#### Dataset records ####
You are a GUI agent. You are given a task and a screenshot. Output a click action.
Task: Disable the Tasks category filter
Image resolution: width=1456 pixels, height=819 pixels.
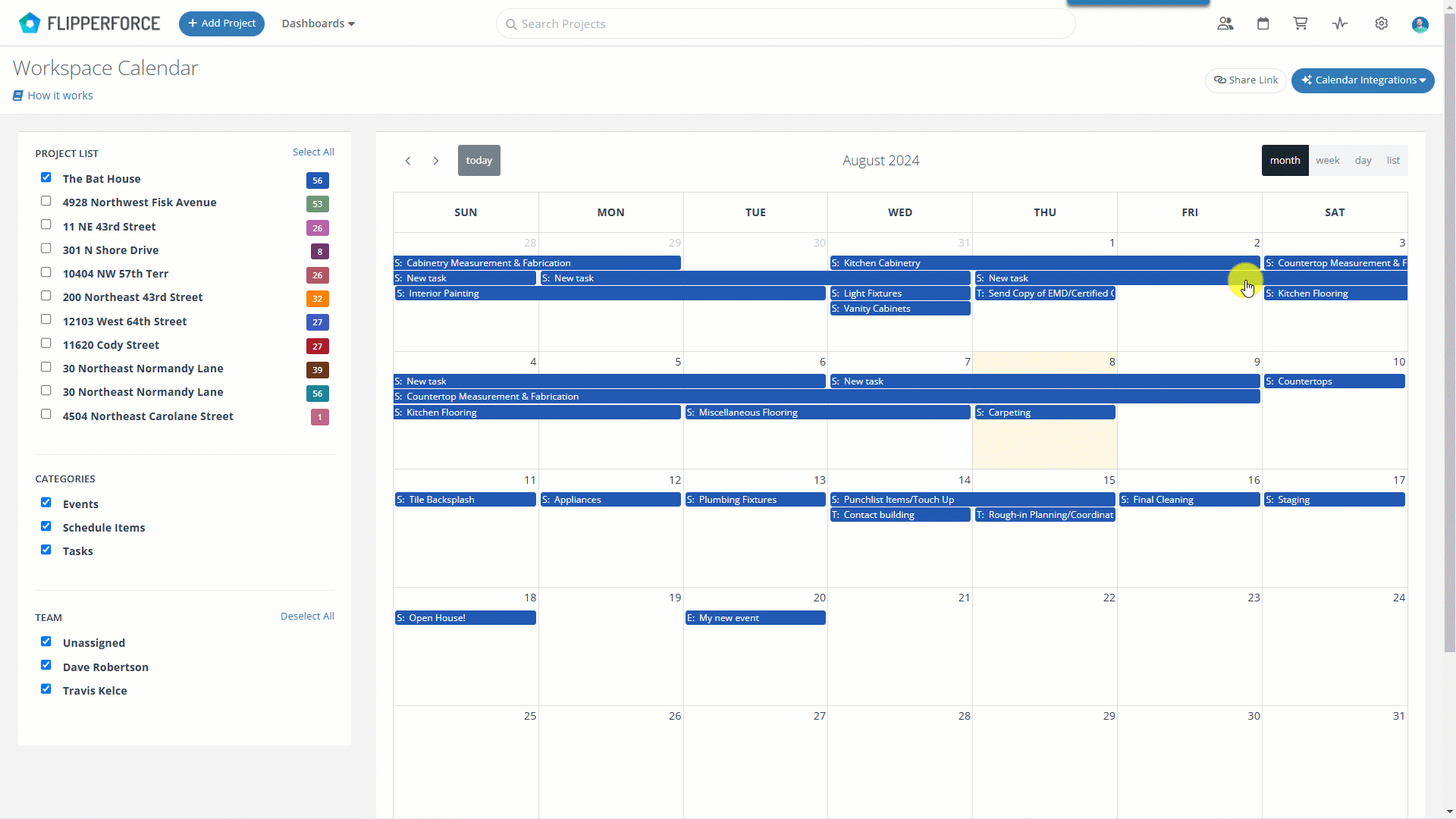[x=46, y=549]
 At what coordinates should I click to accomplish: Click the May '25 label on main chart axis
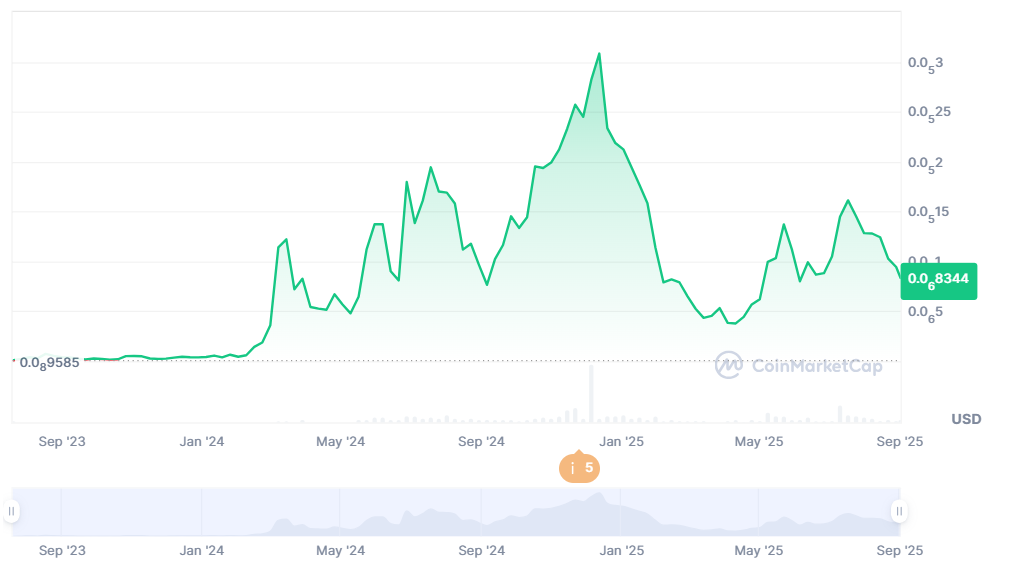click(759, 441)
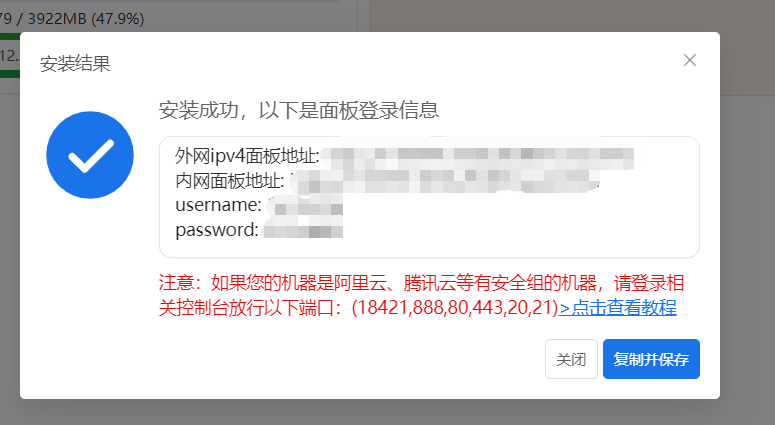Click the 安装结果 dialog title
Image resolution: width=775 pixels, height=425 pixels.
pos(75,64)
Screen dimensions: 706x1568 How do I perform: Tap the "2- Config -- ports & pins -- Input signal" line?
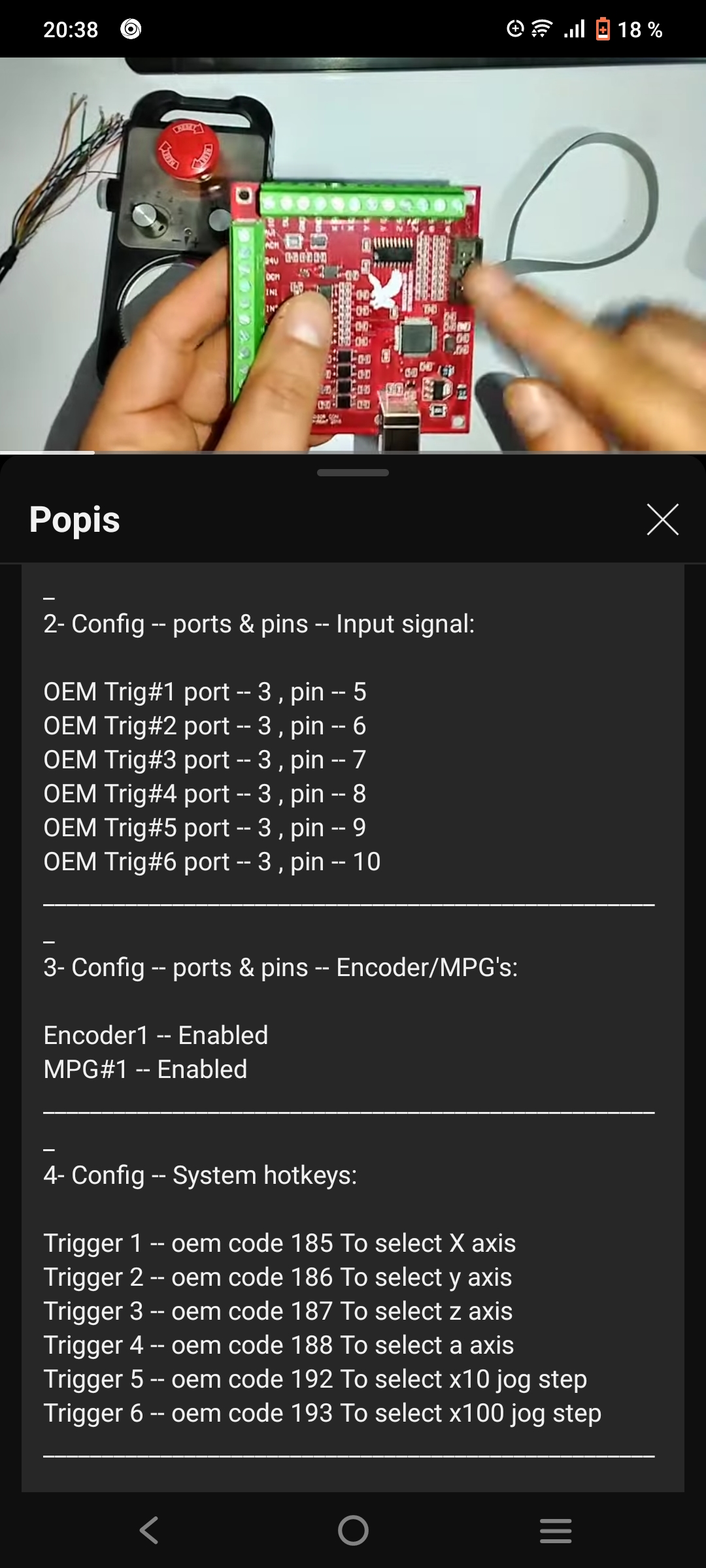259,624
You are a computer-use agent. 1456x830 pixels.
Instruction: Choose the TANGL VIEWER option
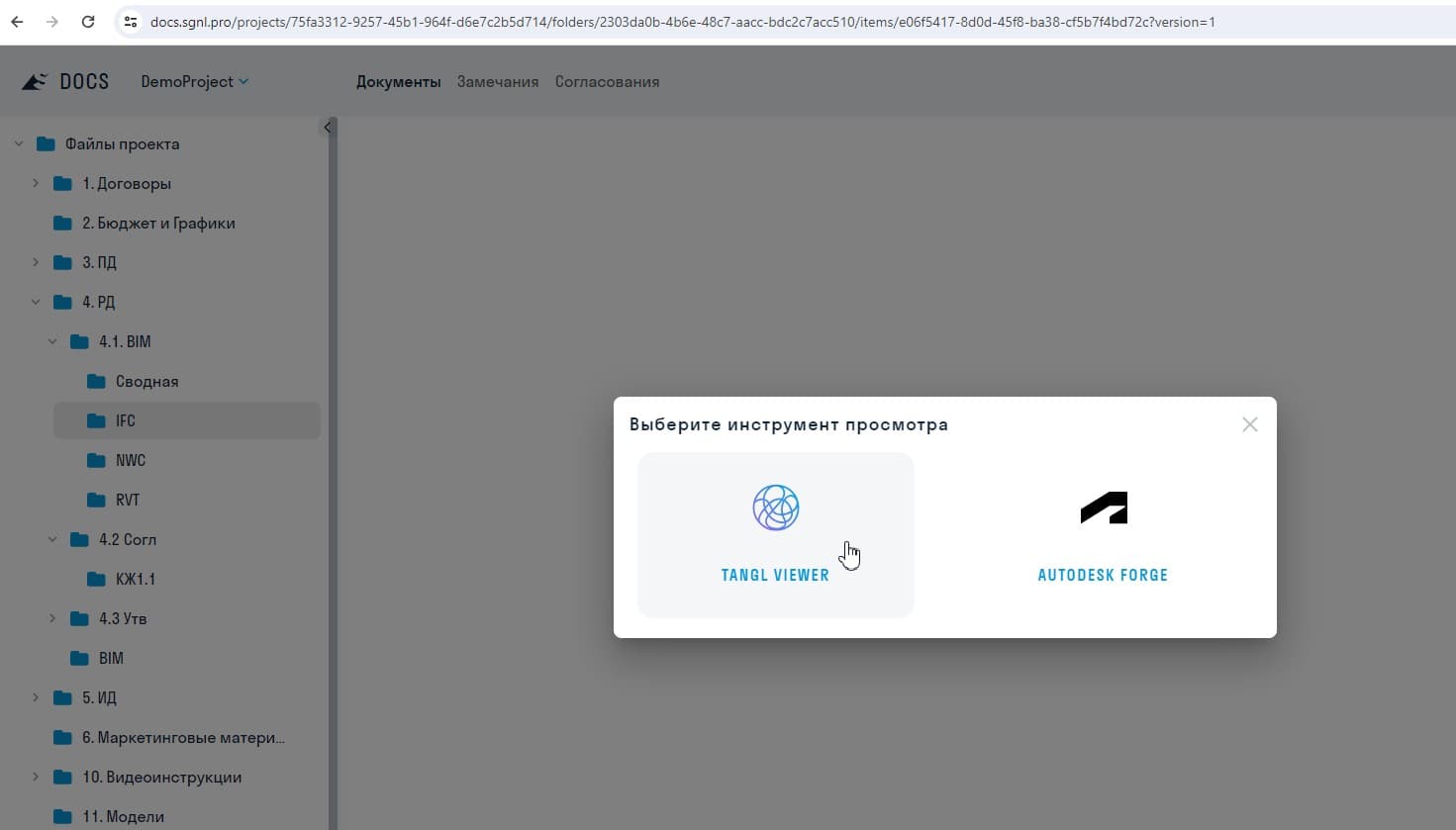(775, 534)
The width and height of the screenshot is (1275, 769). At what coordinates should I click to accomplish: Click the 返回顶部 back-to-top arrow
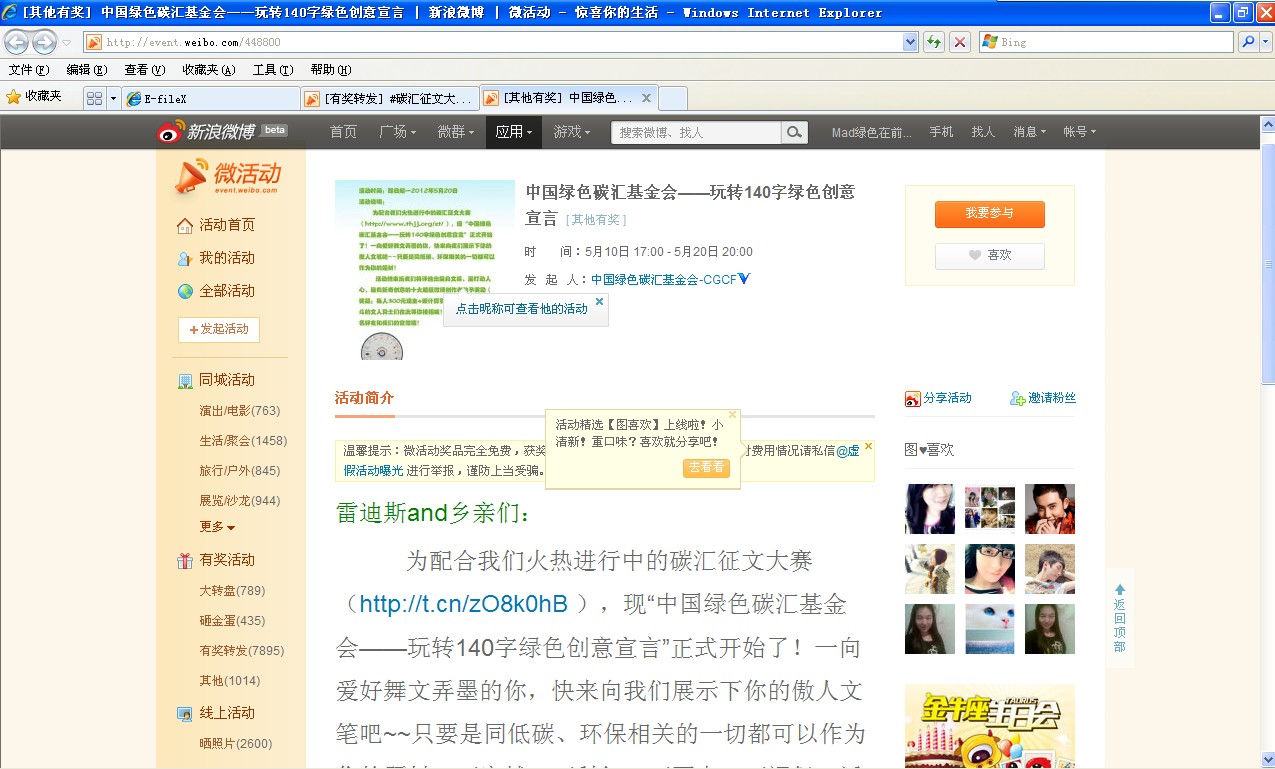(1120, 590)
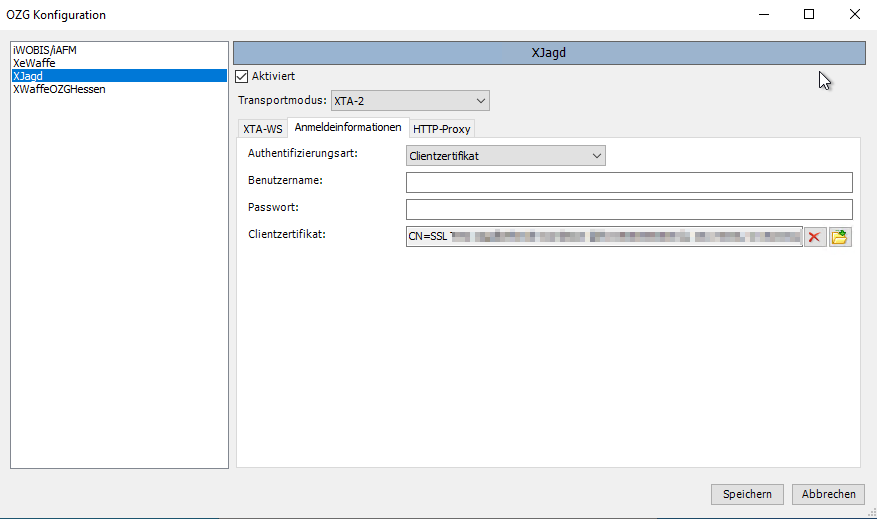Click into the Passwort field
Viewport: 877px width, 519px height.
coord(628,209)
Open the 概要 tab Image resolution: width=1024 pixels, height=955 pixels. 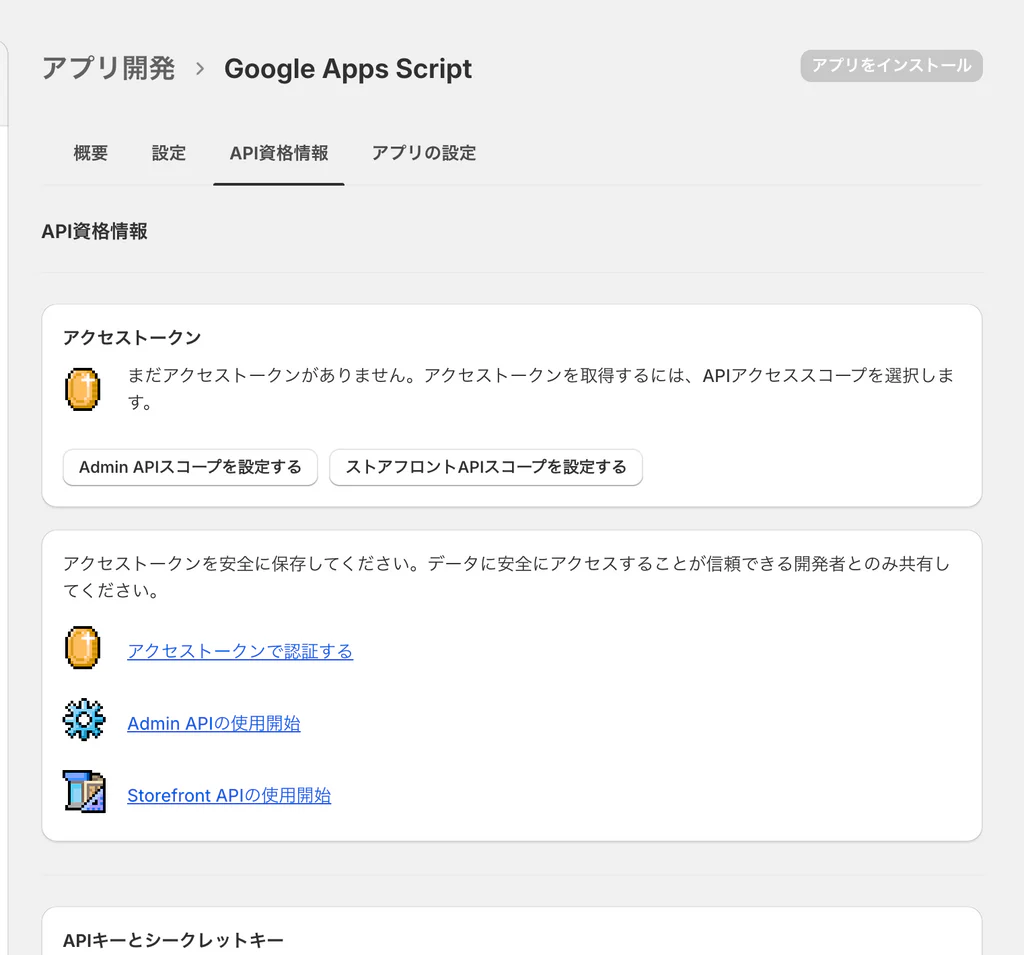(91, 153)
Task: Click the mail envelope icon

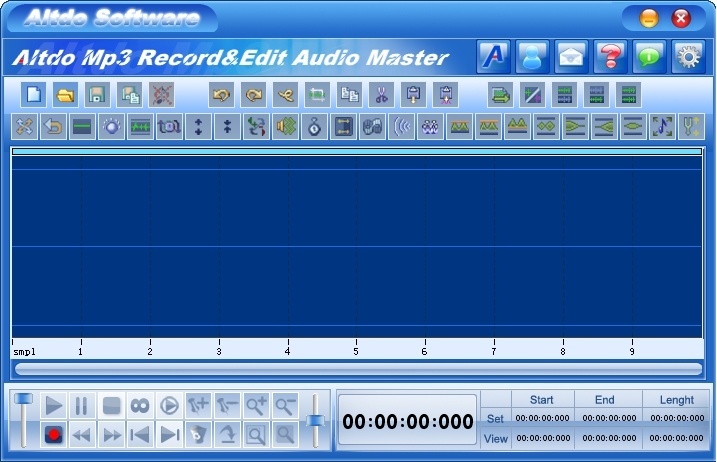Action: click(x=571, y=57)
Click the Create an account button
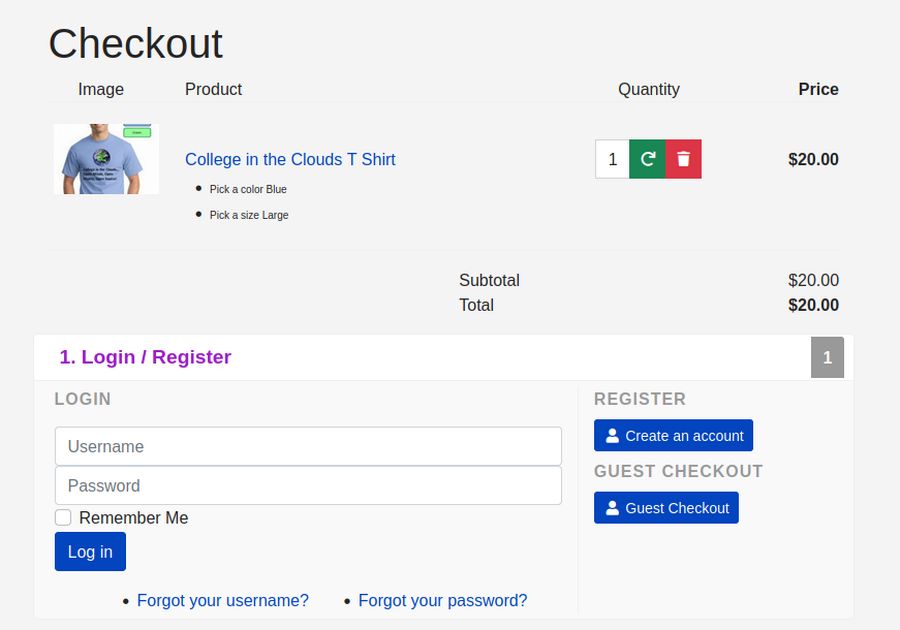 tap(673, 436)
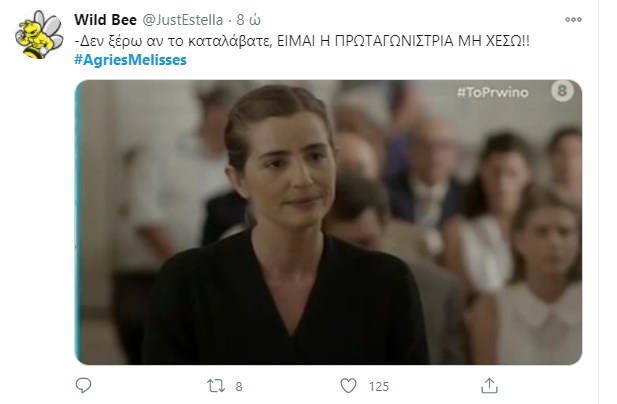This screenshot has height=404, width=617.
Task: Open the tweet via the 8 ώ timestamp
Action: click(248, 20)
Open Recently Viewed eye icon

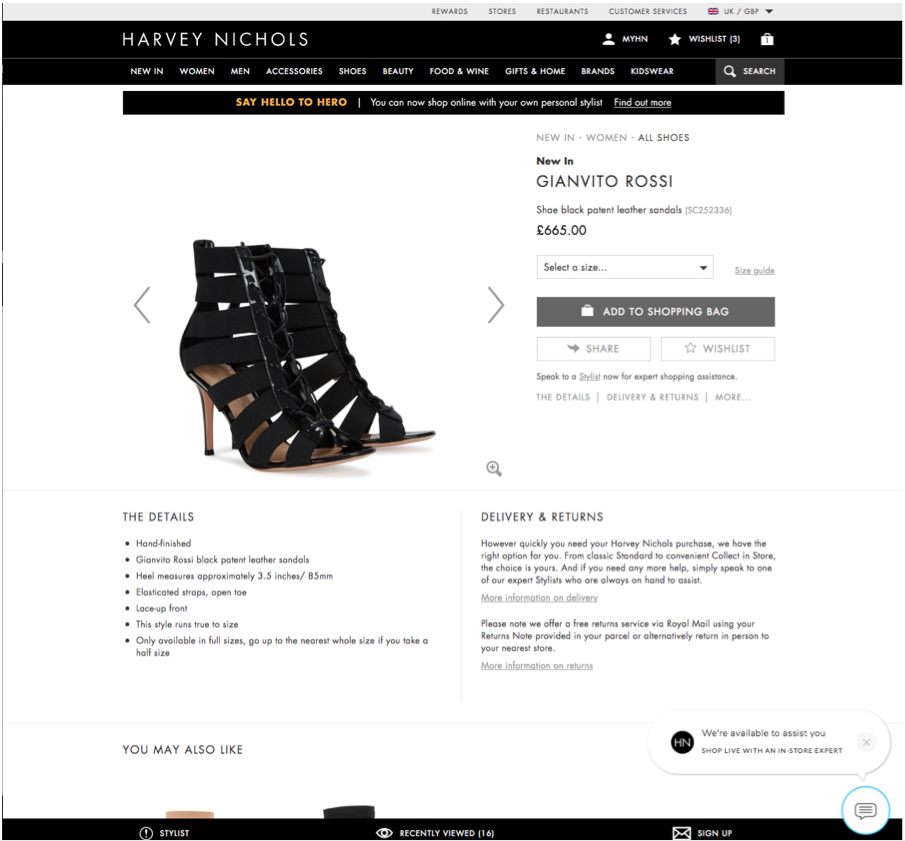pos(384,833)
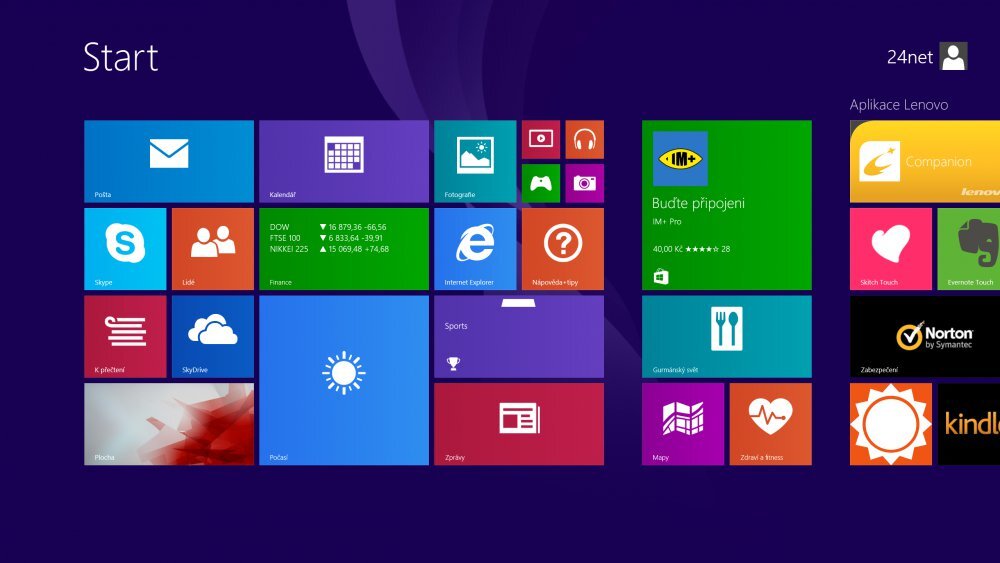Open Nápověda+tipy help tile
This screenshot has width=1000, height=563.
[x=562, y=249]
####
A verbatim reproduction is expected: starting at the line above that has "Task: Disable the Tasks category filter", ending at the line that has "You are a computer-use", both included, and with no pictures and no other lines.

Task: Disable the Tasks category filter
Image resolution: width=1456 pixels, height=819 pixels.
[x=46, y=549]
 At what coordinates should I click to accomplish: Click the May '25 label on main chart axis
click(759, 441)
Click the 安装结果 dialog title
Image resolution: width=775 pixels, height=425 pixels.
pos(75,64)
Screen dimensions: 706x1568 How do I perform: Tap the "2- Config -- ports & pins -- Input signal" line?
259,624
You are a computer-use agent. 1456x830 pixels.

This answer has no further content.